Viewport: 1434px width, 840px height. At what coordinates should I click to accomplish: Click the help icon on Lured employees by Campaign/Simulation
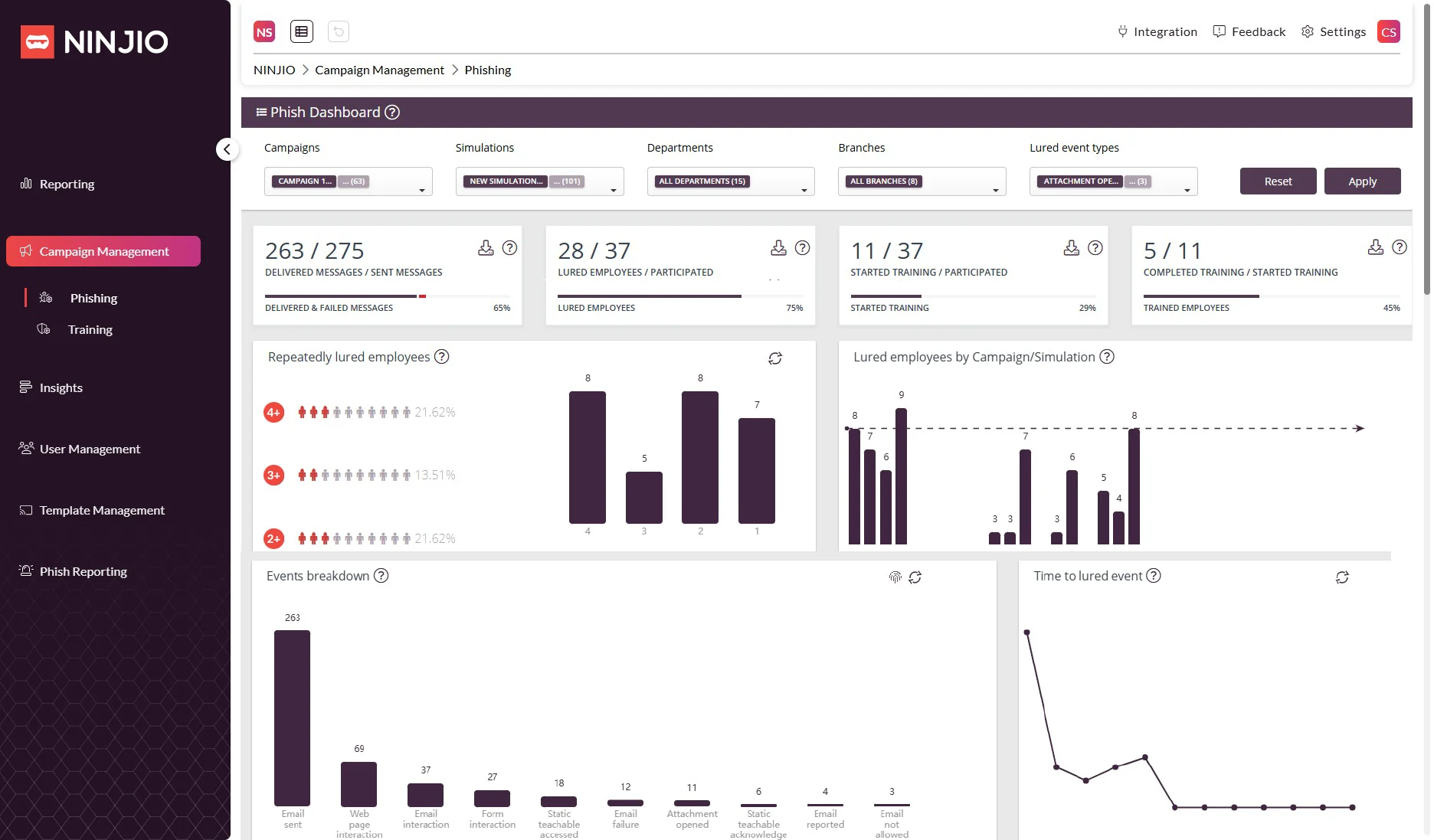(1106, 357)
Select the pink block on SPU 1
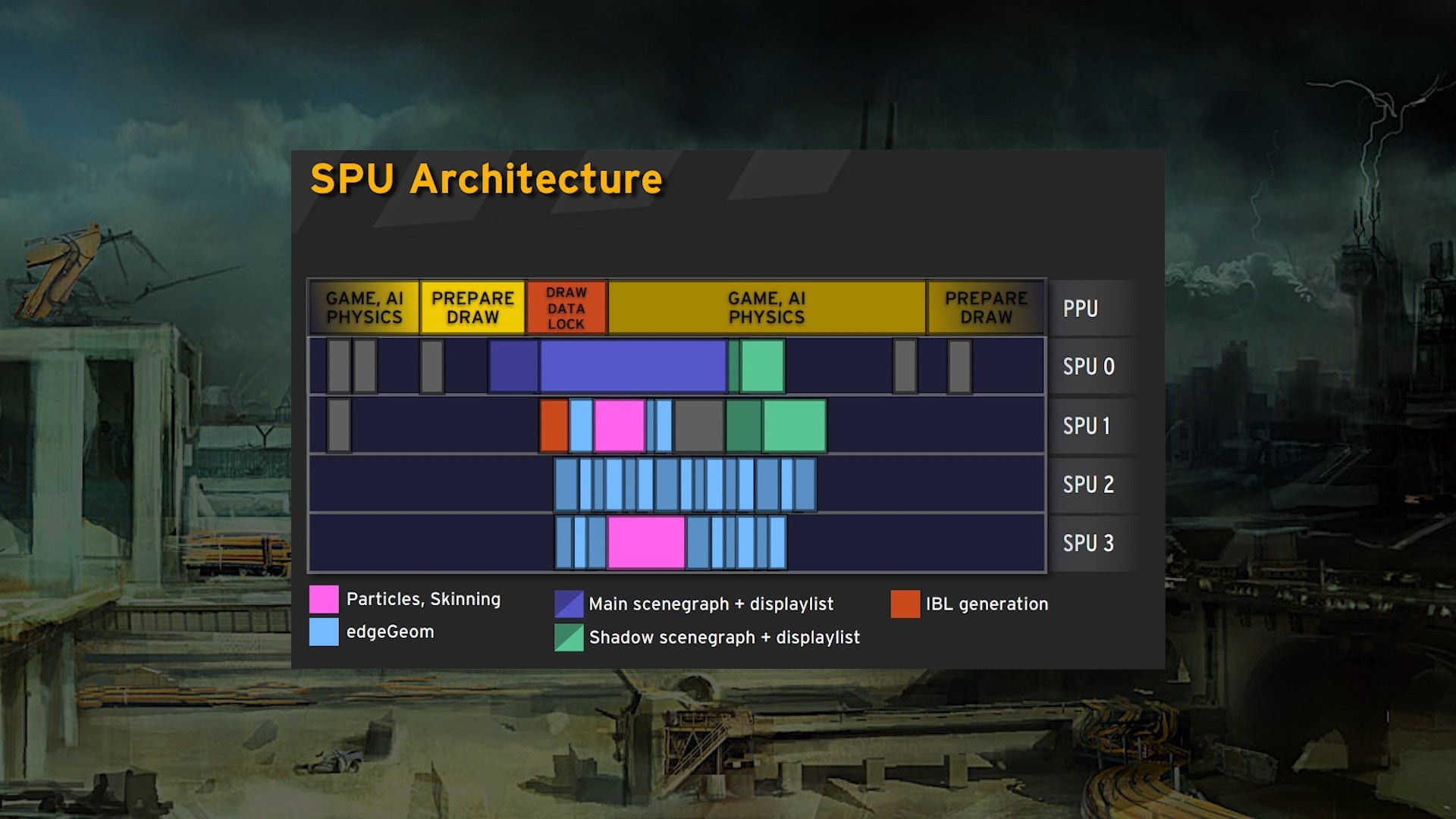Viewport: 1456px width, 819px height. (x=620, y=425)
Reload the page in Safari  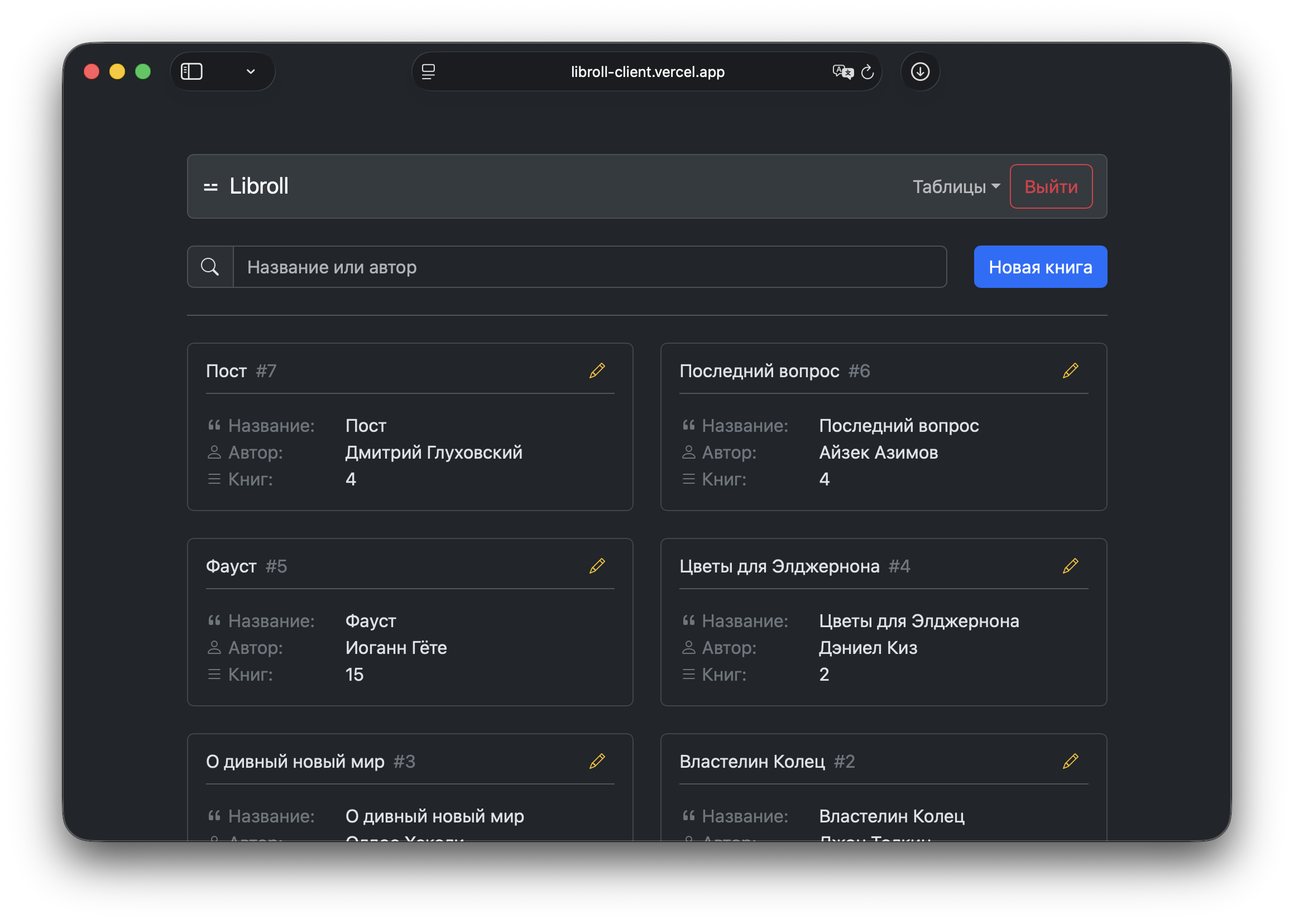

—————

**EXERCISE DIRECTIONS**
In your copy of the listing above, reproduce each line exactly and omit all pictures.

**EXERCISE OUTPUT**
Viewport: 1434px width, 840px height. At what coordinates should I click to accomplish: Click the help icon on Lured employees by Campaign/Simulation
(1106, 357)
Select the pink block on SPU 1
Viewport: 1456px width, 819px height. (x=620, y=425)
Reload the page in Safari  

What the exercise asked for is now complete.